To us, our wedding rings were enormously symbolic, but also spectacularly functional. On the one hand, we cared enough about them to struggle to find the perfect meaningful quote. On the other hand, we were not above using them prematurely. During the two-day road trip on the way to get married we had to spend one night in a Holiday Inn. Back then, young unmarried couples couldn’t safely check into a motel room together, so without much discussion we slid the rings onto our fingers and checked in as Mr. and Mrs. Basler, fairly certain that abusing wedding rings was a mortal sin. The next morning, the rings came off again until we were, in fact, Mr. and Mrs. Basler.

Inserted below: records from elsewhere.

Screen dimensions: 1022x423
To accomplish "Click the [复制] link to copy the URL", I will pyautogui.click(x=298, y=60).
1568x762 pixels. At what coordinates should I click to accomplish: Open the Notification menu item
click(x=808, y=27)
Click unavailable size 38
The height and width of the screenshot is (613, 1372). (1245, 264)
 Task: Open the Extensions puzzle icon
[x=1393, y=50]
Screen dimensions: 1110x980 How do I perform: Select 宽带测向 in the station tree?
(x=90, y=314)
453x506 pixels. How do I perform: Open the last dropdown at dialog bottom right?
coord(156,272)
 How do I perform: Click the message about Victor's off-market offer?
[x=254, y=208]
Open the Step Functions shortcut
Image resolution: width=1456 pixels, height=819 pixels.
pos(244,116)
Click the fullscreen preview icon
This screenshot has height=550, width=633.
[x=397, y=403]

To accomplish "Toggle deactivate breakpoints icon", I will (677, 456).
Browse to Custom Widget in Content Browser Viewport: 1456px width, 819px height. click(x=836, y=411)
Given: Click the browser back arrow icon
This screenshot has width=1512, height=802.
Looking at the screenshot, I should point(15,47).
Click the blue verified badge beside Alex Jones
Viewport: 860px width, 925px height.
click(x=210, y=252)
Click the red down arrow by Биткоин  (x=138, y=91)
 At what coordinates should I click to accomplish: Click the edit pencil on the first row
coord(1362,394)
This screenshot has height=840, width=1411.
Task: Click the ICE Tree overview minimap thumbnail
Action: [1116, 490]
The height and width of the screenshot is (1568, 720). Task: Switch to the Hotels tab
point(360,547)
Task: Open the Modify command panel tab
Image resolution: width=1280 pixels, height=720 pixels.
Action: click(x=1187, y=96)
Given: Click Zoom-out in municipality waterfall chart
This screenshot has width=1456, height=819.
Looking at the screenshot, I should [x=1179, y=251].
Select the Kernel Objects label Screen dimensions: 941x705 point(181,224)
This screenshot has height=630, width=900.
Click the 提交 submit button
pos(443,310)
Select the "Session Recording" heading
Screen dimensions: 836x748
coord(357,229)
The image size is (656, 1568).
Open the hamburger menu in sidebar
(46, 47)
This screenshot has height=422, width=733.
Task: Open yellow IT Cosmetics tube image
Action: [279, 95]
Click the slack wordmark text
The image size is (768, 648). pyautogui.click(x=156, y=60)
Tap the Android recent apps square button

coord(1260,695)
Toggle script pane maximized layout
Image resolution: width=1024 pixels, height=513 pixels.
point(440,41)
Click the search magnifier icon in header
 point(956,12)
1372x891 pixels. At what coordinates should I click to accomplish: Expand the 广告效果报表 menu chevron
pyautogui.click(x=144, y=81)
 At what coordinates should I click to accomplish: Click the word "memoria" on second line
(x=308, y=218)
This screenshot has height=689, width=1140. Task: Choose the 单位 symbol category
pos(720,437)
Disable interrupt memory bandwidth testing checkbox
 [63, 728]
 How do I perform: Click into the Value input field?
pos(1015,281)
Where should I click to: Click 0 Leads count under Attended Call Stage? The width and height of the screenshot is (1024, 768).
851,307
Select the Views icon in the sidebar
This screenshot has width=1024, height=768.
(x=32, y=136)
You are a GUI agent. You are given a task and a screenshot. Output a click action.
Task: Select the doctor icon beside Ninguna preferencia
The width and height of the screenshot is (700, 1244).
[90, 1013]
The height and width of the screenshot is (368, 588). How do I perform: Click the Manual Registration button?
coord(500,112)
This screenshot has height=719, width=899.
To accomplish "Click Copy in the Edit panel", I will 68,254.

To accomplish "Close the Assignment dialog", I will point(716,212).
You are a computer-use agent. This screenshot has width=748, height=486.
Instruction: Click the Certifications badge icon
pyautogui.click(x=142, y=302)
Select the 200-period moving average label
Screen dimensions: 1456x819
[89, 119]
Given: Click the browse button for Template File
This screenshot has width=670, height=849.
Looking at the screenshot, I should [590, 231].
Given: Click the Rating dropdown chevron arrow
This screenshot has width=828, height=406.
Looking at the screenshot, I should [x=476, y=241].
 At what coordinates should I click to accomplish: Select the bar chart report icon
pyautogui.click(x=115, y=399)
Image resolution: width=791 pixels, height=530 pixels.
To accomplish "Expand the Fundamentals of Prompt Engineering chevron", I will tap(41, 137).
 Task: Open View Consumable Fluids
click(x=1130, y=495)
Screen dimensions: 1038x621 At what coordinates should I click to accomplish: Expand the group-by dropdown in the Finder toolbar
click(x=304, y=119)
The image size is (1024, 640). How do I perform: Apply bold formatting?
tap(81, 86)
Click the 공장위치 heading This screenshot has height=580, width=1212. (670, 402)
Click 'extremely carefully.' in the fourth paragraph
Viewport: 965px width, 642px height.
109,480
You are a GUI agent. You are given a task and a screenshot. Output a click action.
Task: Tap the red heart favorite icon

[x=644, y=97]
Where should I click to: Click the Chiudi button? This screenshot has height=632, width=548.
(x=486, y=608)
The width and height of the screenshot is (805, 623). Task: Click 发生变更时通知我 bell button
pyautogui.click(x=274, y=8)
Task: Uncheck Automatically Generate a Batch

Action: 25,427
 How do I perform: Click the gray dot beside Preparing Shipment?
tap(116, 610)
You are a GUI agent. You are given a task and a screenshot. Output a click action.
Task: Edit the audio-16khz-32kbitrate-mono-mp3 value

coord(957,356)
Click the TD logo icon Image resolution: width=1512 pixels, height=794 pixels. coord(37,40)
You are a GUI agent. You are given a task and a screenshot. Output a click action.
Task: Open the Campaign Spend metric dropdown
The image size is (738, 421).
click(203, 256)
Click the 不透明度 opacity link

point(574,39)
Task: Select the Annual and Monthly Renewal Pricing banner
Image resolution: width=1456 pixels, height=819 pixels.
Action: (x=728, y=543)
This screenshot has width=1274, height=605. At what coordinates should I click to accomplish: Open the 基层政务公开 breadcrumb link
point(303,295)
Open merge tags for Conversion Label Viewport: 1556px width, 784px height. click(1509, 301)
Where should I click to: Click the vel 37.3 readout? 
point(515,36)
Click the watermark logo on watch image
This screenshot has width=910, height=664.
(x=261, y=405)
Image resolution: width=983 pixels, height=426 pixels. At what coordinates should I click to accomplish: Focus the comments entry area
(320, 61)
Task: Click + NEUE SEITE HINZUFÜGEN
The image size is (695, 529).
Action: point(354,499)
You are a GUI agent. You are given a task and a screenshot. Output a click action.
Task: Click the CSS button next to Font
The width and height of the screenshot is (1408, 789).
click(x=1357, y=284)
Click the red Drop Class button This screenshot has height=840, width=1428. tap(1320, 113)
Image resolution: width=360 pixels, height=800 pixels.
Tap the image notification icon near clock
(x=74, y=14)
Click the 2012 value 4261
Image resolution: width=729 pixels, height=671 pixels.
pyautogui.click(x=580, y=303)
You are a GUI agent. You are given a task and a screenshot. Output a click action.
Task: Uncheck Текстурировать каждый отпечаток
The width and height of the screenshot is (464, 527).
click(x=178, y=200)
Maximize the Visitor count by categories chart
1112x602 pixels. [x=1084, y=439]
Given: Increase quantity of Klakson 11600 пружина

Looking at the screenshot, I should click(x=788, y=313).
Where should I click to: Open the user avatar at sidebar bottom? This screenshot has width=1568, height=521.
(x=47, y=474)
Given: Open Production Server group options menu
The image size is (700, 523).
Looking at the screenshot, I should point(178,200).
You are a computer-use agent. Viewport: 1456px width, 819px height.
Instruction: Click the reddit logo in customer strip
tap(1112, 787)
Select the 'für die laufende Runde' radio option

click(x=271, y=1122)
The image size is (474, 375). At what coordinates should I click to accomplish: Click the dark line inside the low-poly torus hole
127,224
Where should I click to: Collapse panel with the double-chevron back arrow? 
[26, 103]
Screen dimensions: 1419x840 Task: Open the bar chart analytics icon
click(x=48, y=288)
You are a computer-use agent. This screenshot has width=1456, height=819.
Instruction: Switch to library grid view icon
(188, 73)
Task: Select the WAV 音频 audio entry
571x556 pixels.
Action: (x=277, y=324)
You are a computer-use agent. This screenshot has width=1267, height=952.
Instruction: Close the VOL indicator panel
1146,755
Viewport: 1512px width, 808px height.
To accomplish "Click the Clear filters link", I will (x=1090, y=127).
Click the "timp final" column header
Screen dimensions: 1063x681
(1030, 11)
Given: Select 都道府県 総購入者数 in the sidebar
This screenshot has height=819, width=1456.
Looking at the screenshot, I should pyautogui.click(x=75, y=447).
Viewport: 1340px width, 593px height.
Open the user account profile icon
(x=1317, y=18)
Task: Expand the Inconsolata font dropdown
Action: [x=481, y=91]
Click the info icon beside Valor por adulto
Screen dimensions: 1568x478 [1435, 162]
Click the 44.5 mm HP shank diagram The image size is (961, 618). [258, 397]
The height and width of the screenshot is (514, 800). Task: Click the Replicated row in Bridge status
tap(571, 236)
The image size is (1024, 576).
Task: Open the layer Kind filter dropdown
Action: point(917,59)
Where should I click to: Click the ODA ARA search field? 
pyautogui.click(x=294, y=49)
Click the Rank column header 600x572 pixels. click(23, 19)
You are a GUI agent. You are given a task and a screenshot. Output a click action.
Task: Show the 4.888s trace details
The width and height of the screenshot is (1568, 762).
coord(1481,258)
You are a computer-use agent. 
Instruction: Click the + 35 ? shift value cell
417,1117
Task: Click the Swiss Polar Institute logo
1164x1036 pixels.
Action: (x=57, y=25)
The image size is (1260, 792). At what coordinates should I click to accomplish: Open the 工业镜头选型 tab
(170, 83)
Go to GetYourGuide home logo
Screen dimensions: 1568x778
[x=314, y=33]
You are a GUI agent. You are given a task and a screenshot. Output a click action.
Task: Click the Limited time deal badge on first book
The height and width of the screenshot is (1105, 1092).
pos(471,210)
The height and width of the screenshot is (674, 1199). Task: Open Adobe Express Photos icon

It turned out Barbara was prescient. She had seen our lives in the distance and had carved our dreams in 18 carat gold. We got to see the world, me with Reuters and Barbara with the New York Times, back when the going was good for journalists. The Taj Mahal, the Great Wall, the Acropolis. We got to live in Manhattan, Hong Kong, Georgetown and Santa Fe. We raised a son who grew up to be a wordsmith, a story-teller and a screenwriter. We skated past the 50-year mark together. We wrote the stories. We harvested the good quotes in long, tan reporter’s notebooks, we savored the snappy phrases that came our way and never lost our passion for words well-used. Today, when I twist my wedding ring in a certain light I can see “World enough.” I don’t need to look inside Barbara’s ring. I know exactly what it says.

 

Robert Basler was a life-long journalist, spending most of his career with Reuters, in New York City, Hong Kong and Washington, DC. He reported from Beijing, Beirut, and Ulan Bator, among other places. He went through the Khyber Pass twice and was annoyed to find there were no souvenir t-shirts for sale. He now lives in Indianapolis, about a mile and a half from where Vonnegut grew up, and thinks the Kurt Vonnegut Museum is easily the coolest place in town.